Connecticut Domestic Violence Cases and the Dreaded Referral to AIC Services – How to Handle the Situation


Lately, I have had a lot of really upset clients walking into my office who got caught up in relatively minor domestic violence matters in which no violence or physical injuries were reported, yet the clients were ordered by the Court to engage in fairly invasive “AIC” treatment for both anger management and substance abuse treatment.    These clients are really enraged that these “AIC” programs are interfering with their work, take place during the middle of the day and seem totally unnecessary.   It is a very common situation.  These last few weeks I have been drafting a lot of motions to terminate “AIC.”

It seems that the majority of domestic violence cases are now being referred for treatment during the pendency of the cases for therapy through “AIC.”  The purpose of this article is to examine what is the reason for these referrals to “AIC”; how they can actually help your case in some situations; and finally how your Stamford / Norwalk domestic violence crimes defense attorney can make a motion to modify the conditions of your release to get you out of “AIC” totally or perhaps  into a more accommodating program with a private therapist.

1. What is “AIC?” 

A. Next Day Arraignment Required in Domestic Matters     In every domestic violence arrest there is a mandatory arraignment (court hearing) on the very next business day after the arrest.      Before your arraignment which usually takes place in the early afternoon you are required to meet with a family relations officer who will interview you about your case.   Remember, everything you say can and will be used against you so it is a really good idea to have a Stamford domestic violence defense attorney by your side during this process.   In practice since these arraignments take place the very next morning many people are unable to hire a lawyer on such short notice and wind up going without a lawyer.    This is one of the reasons why we offer 24/7 emergency support at 203.357.5555.

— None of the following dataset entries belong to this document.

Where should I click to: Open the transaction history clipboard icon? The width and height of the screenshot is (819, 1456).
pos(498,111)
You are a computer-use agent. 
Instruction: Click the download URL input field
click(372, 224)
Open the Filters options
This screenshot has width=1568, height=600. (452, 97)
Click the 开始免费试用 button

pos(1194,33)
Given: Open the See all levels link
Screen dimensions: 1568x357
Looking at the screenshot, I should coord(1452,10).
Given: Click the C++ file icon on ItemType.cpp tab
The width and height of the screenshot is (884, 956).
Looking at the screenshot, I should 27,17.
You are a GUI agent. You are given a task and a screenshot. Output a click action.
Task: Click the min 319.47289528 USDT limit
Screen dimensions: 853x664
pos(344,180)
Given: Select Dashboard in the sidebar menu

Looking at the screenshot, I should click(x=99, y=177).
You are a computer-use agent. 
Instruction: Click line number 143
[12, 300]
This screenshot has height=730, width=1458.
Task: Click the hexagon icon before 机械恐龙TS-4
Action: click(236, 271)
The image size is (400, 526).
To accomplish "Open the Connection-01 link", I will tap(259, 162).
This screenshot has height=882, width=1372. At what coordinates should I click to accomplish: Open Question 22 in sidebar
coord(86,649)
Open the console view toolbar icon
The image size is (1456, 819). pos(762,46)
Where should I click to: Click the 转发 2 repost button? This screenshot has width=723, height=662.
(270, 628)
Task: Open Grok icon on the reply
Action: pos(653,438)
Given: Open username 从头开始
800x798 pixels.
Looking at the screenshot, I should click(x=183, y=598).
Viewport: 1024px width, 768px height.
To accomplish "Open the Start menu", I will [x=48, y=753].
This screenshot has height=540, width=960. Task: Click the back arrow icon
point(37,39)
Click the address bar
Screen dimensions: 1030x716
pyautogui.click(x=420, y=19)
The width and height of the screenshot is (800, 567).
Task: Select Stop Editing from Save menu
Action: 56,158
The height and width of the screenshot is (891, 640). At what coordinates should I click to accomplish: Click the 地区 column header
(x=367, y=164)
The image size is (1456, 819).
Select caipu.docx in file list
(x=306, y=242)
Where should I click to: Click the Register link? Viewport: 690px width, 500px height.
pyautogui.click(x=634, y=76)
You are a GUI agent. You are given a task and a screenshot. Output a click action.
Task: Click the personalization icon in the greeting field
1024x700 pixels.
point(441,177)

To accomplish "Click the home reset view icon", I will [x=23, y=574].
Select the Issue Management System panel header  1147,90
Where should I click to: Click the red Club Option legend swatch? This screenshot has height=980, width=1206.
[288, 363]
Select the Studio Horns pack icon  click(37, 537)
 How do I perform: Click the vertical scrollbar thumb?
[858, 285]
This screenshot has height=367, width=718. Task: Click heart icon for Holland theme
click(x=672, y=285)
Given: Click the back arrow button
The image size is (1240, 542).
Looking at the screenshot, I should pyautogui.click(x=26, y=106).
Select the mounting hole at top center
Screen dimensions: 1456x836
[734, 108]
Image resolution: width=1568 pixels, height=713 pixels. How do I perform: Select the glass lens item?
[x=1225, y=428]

During this very rapid 4 to 6 minute hearing several things will take place.  First the Judge will be issuing criminal orders of protection of some degree to protect the alleged victim.   Secondly, based upon the screening of the office of family relations and their review of the Police report, the witness’s statements, input from the victim and a brief meeting with you on the morning of your arraignment the family relations officer will recommend referrals to “AIC” for various kinds of therapy which they deem needed to assist you.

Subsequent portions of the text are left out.